==== Given data ====

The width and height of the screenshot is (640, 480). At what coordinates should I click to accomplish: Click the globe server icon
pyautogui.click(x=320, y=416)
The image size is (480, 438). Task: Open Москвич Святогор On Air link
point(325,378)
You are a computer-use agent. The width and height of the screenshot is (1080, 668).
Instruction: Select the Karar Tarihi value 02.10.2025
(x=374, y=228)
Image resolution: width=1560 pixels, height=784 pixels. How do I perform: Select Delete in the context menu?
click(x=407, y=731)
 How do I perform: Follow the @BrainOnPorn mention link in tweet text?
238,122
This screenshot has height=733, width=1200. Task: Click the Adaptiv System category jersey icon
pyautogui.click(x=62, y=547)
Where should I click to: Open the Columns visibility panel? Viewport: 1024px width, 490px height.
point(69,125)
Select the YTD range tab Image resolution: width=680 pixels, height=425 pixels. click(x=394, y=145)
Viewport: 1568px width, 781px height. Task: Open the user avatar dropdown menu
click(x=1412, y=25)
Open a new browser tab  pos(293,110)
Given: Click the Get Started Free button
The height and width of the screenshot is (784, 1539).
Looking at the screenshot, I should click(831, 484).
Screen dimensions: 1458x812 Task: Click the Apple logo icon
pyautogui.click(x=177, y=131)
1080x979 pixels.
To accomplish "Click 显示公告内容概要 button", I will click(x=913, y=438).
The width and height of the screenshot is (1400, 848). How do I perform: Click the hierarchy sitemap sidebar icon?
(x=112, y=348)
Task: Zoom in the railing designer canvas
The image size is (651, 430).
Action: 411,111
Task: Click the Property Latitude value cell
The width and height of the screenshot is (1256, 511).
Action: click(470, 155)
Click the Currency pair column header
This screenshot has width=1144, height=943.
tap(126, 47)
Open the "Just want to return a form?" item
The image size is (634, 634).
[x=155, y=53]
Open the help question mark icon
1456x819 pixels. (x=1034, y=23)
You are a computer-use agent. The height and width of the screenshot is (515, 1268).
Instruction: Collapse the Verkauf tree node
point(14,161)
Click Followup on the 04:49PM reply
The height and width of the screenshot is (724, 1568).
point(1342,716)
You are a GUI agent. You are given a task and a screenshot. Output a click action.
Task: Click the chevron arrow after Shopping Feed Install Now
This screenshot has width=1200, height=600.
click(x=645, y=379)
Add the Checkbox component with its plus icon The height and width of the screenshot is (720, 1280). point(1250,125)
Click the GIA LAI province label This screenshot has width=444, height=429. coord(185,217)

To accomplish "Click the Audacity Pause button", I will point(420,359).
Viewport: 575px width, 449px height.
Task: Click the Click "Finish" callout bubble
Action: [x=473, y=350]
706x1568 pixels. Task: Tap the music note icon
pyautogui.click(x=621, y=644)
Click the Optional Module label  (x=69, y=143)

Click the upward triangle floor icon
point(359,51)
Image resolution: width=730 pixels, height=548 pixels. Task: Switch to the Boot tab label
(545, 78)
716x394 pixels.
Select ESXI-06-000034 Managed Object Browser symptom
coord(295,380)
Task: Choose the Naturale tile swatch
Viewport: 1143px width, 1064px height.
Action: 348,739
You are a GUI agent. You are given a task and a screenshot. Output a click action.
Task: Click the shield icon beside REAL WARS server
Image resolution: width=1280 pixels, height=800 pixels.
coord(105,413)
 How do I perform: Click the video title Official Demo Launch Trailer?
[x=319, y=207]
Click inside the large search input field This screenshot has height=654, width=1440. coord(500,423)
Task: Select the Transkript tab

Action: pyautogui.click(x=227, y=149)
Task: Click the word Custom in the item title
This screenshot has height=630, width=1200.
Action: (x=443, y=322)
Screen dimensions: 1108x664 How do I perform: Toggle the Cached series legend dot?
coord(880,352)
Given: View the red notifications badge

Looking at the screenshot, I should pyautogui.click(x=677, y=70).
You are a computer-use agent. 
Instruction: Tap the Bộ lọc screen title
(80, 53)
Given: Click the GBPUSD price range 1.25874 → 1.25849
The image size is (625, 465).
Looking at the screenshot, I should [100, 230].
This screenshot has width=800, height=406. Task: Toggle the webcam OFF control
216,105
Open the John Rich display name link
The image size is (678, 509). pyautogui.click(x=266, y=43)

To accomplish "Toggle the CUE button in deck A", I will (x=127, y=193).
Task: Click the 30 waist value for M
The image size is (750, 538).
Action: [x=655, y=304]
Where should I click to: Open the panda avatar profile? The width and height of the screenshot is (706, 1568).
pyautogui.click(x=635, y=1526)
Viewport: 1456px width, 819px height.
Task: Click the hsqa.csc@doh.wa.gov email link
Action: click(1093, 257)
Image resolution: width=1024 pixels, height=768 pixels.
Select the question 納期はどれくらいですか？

====

Write all of the records out again exactly.

▶ **Exercise response**:
The width and height of the screenshot is (640, 480). At what coordinates should I click to accomplish: Click the globe server icon
pyautogui.click(x=320, y=416)
The image size is (480, 438). Task: Open Москвич Святогор On Air link
point(325,378)
You are a computer-use agent. The width and height of the screenshot is (1080, 668).
Instruction: Select the Karar Tarihi value 02.10.2025
(x=374, y=228)
Image resolution: width=1560 pixels, height=784 pixels. How do I perform: Select Delete in the context menu?
click(x=407, y=731)
 How do I perform: Follow the @BrainOnPorn mention link in tweet text?
238,122
This screenshot has height=733, width=1200. Task: Click the Adaptiv System category jersey icon
pyautogui.click(x=62, y=547)
Where should I click to: Open the Columns visibility panel? Viewport: 1024px width, 490px height.
point(69,125)
Select the YTD range tab Image resolution: width=680 pixels, height=425 pixels. click(x=394, y=145)
Viewport: 1568px width, 781px height. Task: Open the user avatar dropdown menu
click(x=1412, y=25)
Open a new browser tab  pos(293,110)
Given: Click the Get Started Free button
The height and width of the screenshot is (784, 1539).
Looking at the screenshot, I should click(831, 484).
Screen dimensions: 1458x812 Task: Click the Apple logo icon
pyautogui.click(x=177, y=131)
1080x979 pixels.
To accomplish "Click 显示公告内容概要 button", I will click(x=913, y=438).
The width and height of the screenshot is (1400, 848). How do I perform: Click the hierarchy sitemap sidebar icon?
(x=112, y=348)
Task: Zoom in the railing designer canvas
The image size is (651, 430).
Action: 411,111
Task: Click the Property Latitude value cell
The width and height of the screenshot is (1256, 511).
Action: click(470, 155)
Click the Currency pair column header
This screenshot has width=1144, height=943.
tap(126, 47)
Open the "Just want to return a form?" item
The image size is (634, 634).
[x=155, y=53]
Open the help question mark icon
1456x819 pixels. (x=1034, y=23)
You are a computer-use agent. The height and width of the screenshot is (515, 1268).
Instruction: Collapse the Verkauf tree node
point(14,161)
Click Followup on the 04:49PM reply
The height and width of the screenshot is (724, 1568).
point(1342,716)
You are a GUI agent. You are given a task and a screenshot. Output a click action.
Task: Click the chevron arrow after Shopping Feed Install Now
This screenshot has width=1200, height=600.
click(x=645, y=379)
Add the Checkbox component with its plus icon The height and width of the screenshot is (720, 1280). point(1250,125)
Click the GIA LAI province label This screenshot has width=444, height=429. coord(185,217)

To accomplish "Click the Audacity Pause button", I will point(420,359).
Viewport: 575px width, 449px height.
Task: Click the Click "Finish" callout bubble
Action: [x=473, y=350]
706x1568 pixels. Task: Tap the music note icon
pyautogui.click(x=621, y=644)
Click the Optional Module label  (x=69, y=143)

Click the upward triangle floor icon
point(359,51)
Image resolution: width=730 pixels, height=548 pixels. Task: Switch to the Boot tab label
(545, 78)
716x394 pixels.
Select ESXI-06-000034 Managed Object Browser symptom
coord(295,380)
Task: Choose the Naturale tile swatch
Viewport: 1143px width, 1064px height.
Action: 348,739
You are a GUI agent. You are given a task and a screenshot. Output a click action.
Task: Click the shield icon beside REAL WARS server
Image resolution: width=1280 pixels, height=800 pixels.
coord(105,413)
 How do I perform: Click the video title Official Demo Launch Trailer?
[x=319, y=207]
Click inside the large search input field This screenshot has height=654, width=1440. coord(500,423)
Task: Select the Transkript tab

Action: pyautogui.click(x=227, y=149)
Task: Click the word Custom in the item title
This screenshot has height=630, width=1200.
Action: (x=443, y=322)
Screen dimensions: 1108x664 How do I perform: Toggle the Cached series legend dot?
coord(880,352)
Given: View the red notifications badge

Looking at the screenshot, I should pyautogui.click(x=677, y=70).
You are a computer-use agent. 
Instruction: Tap the Bộ lọc screen title
(80, 53)
Given: Click the GBPUSD price range 1.25874 → 1.25849
The image size is (625, 465).
Looking at the screenshot, I should [100, 230].
This screenshot has width=800, height=406. Task: Toggle the webcam OFF control
216,105
Open the John Rich display name link
The image size is (678, 509). pyautogui.click(x=266, y=43)

To accomplish "Toggle the CUE button in deck A", I will (x=127, y=193).
Task: Click the 30 waist value for M
The image size is (750, 538).
Action: [x=655, y=304]
Where should I click to: Open the panda avatar profile? The width and height of the screenshot is (706, 1568).
pyautogui.click(x=635, y=1526)
Viewport: 1456px width, 819px height.
Task: Click the hsqa.csc@doh.wa.gov email link
Action: click(1093, 257)
Image resolution: width=1024 pixels, height=768 pixels.
Select the question 納期はどれくらいですか？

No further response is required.